→ **WORK INSTRUCTIONS**
Exactly reproduce the lines from the one holding "The width and" through the end of the records, including both boundary lines but no pictures.

*** Opening of STUDY MATERIAL ***

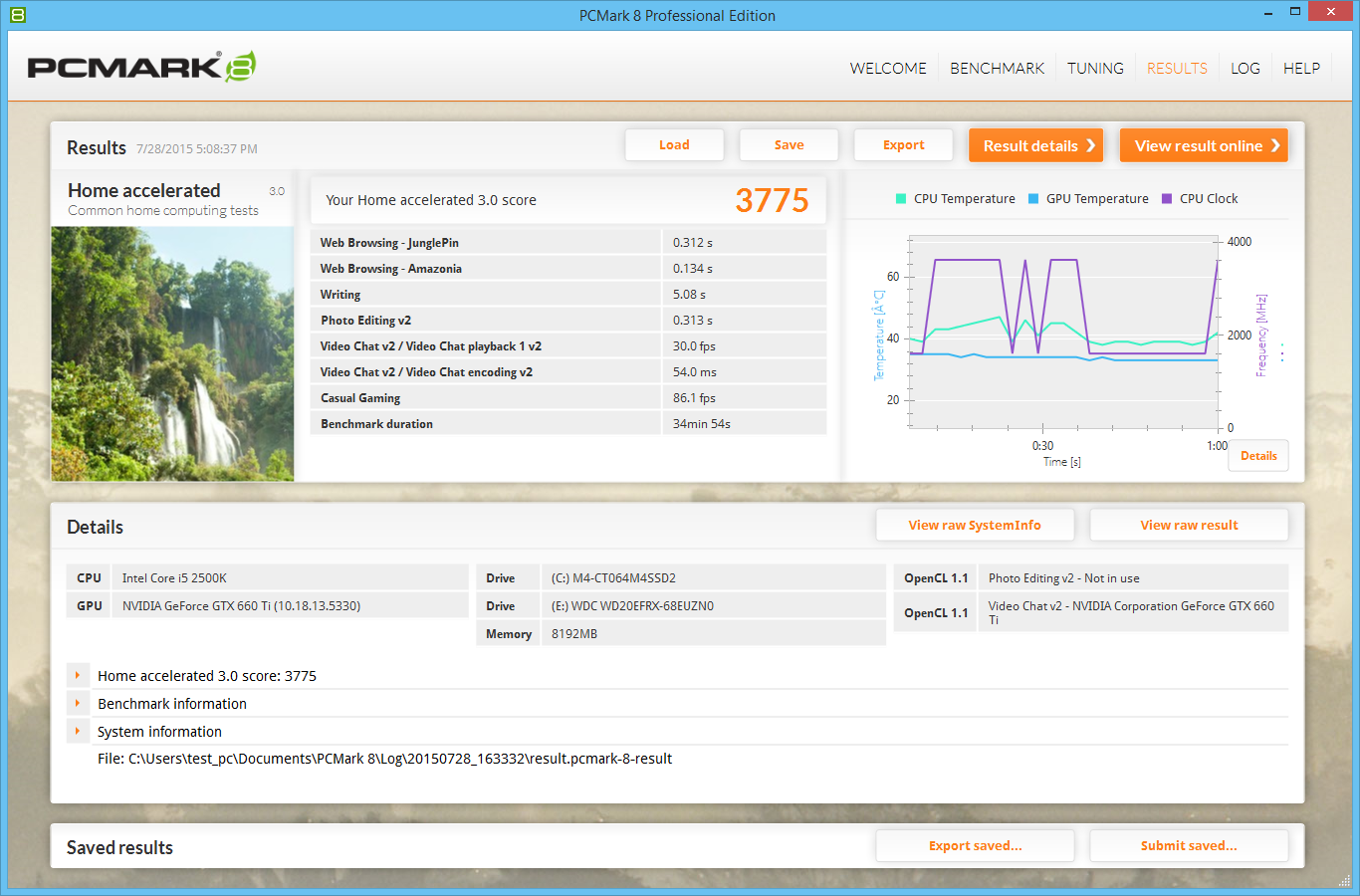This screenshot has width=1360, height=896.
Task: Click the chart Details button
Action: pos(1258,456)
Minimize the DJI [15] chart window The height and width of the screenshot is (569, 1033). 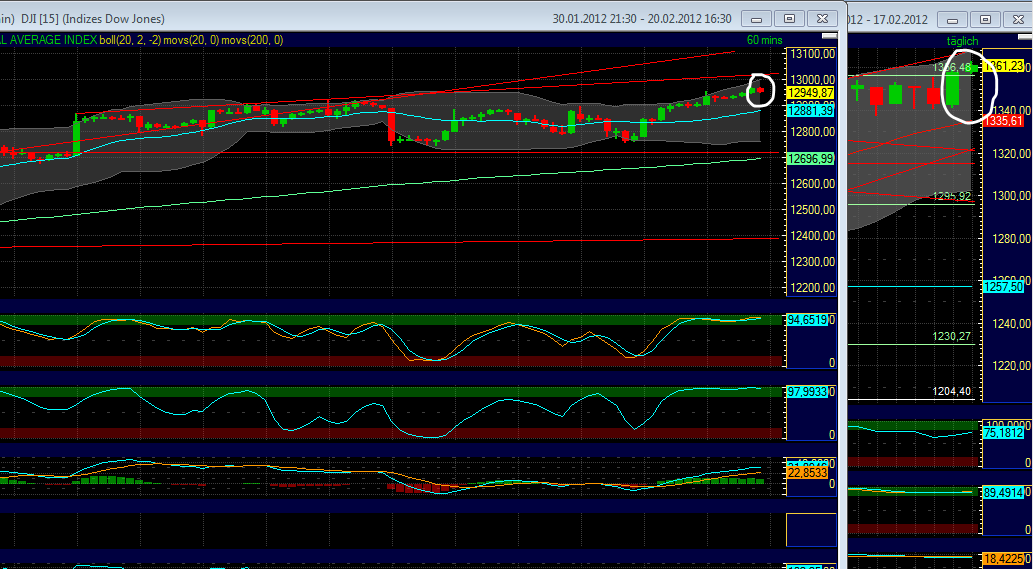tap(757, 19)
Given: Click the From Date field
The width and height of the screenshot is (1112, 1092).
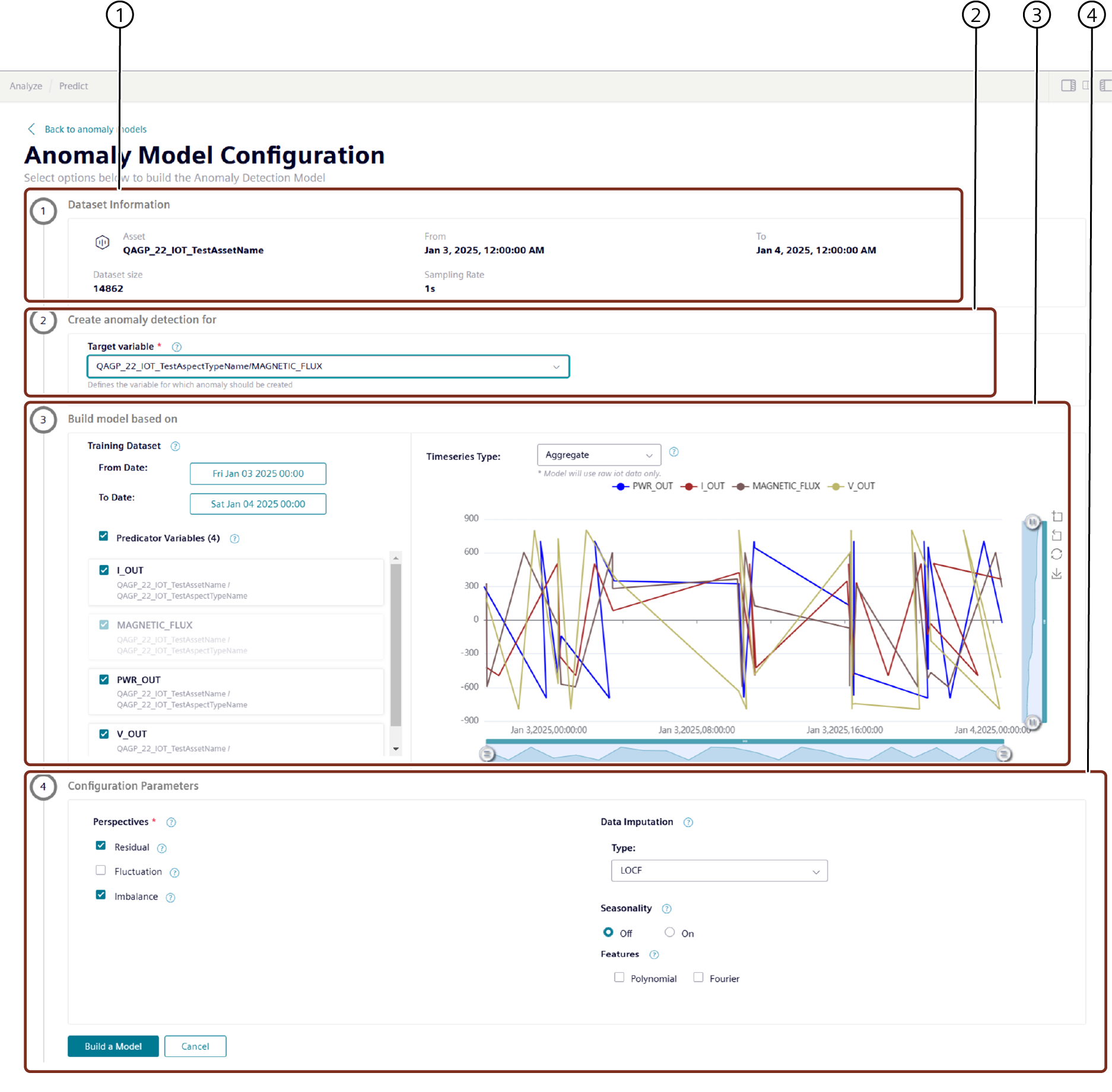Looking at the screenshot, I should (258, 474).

*** Close of STUDY MATERIAL ***

→ **EXERCISE RESULT**
The width and height of the screenshot is (1112, 1092).
Looking at the screenshot, I should (258, 474).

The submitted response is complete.